Conclusions: Discrepancies between the new integral cross sections reported here and the nuclear data libraries suggest a more complex cross-section structure in the MeV range which allows for more resonance contributions, and more work is needed to further constrain the evaluated cross sections.

Figure 1

Plot of ${}^9\mathrm{Be}(n,\gamma ){}^{10}\mathrm{Be}$ cross sections from the major libraries and existing experimental data [5-16]. The BROND-3.1 library, equivalent to JEFF-3.3, and the TENDL-2019 library, equivalent to ENDF/B-VIII.0, have been omitted for clarity.

Figure 2

Block diagram of the methodology coupling experiment and simulation to calculate the integral cross section for the ${}^9\mathrm{Be}(n,\gamma ){}^{10}\mathrm{Be}$ reaction. Blue rectangle–simulation; Tan oval–experiment; Orange trapezoid–validation; Green hexagon–result.

Figure 3

Target foil pack layouts for the a) FT-HEU and b) FT-Pu experiments containing Au, Be, stainless steel (SS) and its elemental components (Cr, Mn, Fe, Ni), as well as highly enriched uranium (HEU, 93.2% ${}^{235}\mathrm{U}$) and depleted uranium (DU, 99.9% ${}^{238}\mathrm{U}$) as spectral indicators. Additional SS and Co foils were included in the FT-Pu experiment. The Ir-LANL foil was included as part of a separate ride-along experiment. Foil packs were surrounded by either HEU, natural U, or Pu plugs, depending on location, to fill the sample tube.

Figure 4

Simulated neutron spectra at the Boundary position in the FT-HEU simulation for the four Au foils covering the transition from HEU to natural U in the Flattop assembly, with Capsule-6 Left (dash-dot, blue) being the most inward on the HEU side and Capsule-5 Right (short dot, red) being the most outward on the natural U side.
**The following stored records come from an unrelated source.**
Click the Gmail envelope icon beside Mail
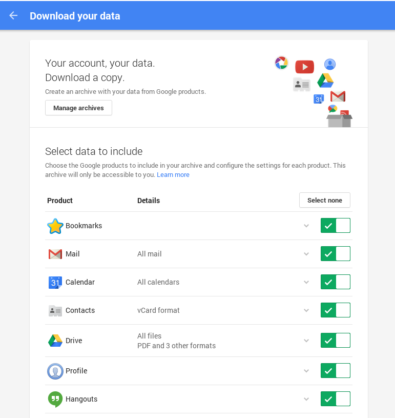Screen dimensions: 395x418 [x=55, y=254]
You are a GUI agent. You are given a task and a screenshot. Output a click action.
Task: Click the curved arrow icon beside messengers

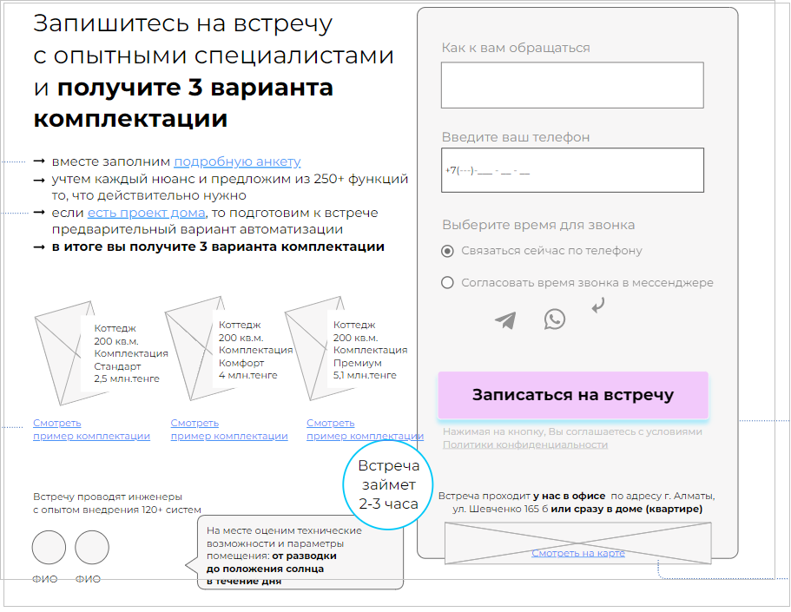[597, 305]
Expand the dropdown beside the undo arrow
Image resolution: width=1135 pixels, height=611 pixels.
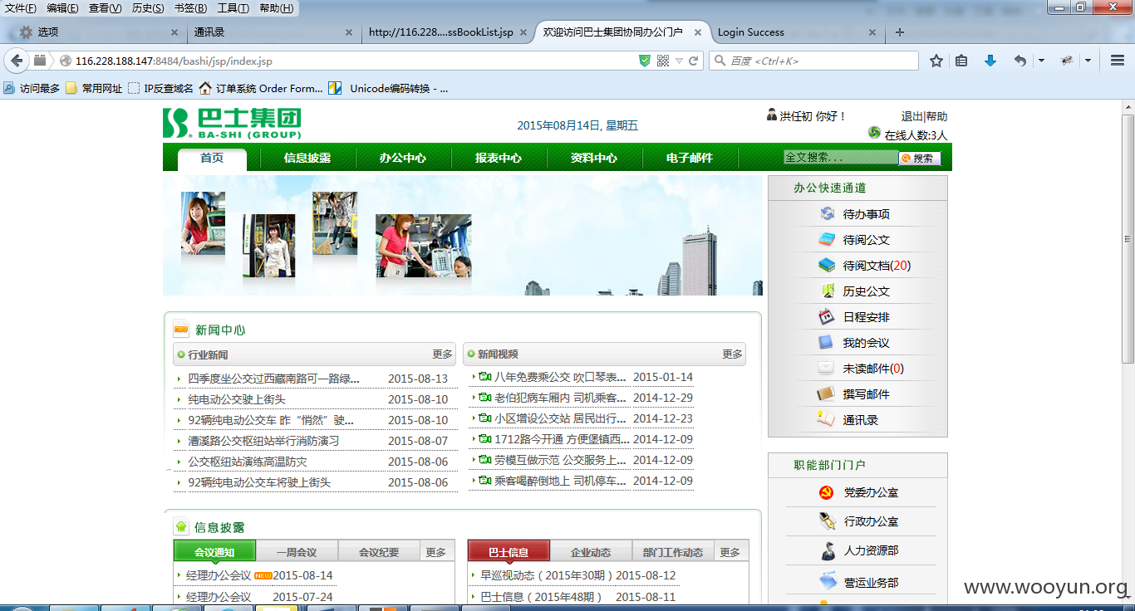point(1041,61)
Individual bin uncertainties omitted for clarity.

Figure 5

Total neutron fluence (a) and average neutron energy (b) in Au foils for the FT-HEU (square, black) and FT-Pu (triangle, red) experiments as a function of distance from the center of the assembly. Error bars are 1σ combined uncertainty (see Sec. 5, Table 4 for systematic component).

Figure 6

Simulated position-averaged neutron energy distributions for the foil pack locations in the FT-HEU and FT-Pu experiments. Bin uncertainties omitted for clarity.

Figure 7

The relative difference between the STAYSL-PNNL adjusted neutron spectra and the MCNP input spectra is shown for each location within the assembly.

Figure 8

Plot of the integral cross sections from this work (FT-HEU: square, black; FT-Pu: triangle, green) along with the current nuclear data libraries and only other existing data (red, circle) in this energy range. The X-axis error bars for this work represent 95% of the neutron energy distributions.